Work instructions
Rewrite the stretch from the start of the entries through the line containing "Click the Type", keeping the requests as they are, and shift every coordinate in the answers by adding 135 to each number.

Material provided
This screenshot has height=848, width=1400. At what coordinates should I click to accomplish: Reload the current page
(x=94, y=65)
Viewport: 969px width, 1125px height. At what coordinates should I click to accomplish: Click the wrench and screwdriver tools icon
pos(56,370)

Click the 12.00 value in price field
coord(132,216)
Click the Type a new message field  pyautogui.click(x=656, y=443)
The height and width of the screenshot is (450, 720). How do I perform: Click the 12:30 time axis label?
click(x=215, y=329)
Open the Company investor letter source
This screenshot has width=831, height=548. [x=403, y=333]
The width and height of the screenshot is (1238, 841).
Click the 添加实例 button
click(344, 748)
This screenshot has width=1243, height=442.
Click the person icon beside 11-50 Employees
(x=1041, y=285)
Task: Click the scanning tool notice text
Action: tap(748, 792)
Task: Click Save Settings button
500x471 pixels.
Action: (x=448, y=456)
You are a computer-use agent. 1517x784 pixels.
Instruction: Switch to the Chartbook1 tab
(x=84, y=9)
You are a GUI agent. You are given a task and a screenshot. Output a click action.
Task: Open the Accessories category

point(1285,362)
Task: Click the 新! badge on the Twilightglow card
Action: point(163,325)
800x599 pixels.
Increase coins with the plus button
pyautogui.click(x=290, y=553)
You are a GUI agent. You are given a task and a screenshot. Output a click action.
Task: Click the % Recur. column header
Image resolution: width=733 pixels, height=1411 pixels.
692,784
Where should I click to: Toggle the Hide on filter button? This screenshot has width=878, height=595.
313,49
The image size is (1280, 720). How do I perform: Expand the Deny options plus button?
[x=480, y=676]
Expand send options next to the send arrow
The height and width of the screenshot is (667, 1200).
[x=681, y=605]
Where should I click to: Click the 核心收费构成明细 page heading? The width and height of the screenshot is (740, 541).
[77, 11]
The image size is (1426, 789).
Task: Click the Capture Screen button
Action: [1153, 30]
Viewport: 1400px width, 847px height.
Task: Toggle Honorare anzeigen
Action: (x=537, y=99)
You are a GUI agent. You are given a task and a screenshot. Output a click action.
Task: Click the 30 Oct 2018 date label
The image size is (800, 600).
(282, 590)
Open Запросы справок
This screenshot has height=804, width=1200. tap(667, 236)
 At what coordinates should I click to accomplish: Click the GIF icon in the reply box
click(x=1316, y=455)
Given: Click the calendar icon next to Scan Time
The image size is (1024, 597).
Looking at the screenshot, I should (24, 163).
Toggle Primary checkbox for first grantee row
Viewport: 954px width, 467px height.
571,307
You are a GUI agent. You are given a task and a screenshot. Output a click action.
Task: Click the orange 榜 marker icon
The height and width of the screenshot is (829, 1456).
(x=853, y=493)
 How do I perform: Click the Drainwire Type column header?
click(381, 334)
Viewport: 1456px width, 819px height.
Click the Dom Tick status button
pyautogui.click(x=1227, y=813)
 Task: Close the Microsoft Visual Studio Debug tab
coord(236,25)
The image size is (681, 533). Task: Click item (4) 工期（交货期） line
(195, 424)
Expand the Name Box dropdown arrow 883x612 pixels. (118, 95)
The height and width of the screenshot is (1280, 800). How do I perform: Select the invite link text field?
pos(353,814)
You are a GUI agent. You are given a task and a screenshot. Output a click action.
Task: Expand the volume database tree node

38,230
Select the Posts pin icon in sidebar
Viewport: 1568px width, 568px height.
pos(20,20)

Problem solution
This screenshot has height=848, width=1400. At what coordinates should I click to accomplish: Reload the current page
(x=229, y=200)
Viewport: 969px width, 1125px height. At what coordinates should I click to accomplish: Click the wrench and screwdriver tools icon
pos(191,505)

Click the 12.00 value in price field
coord(267,351)
Click the Type a new message field  pyautogui.click(x=791, y=578)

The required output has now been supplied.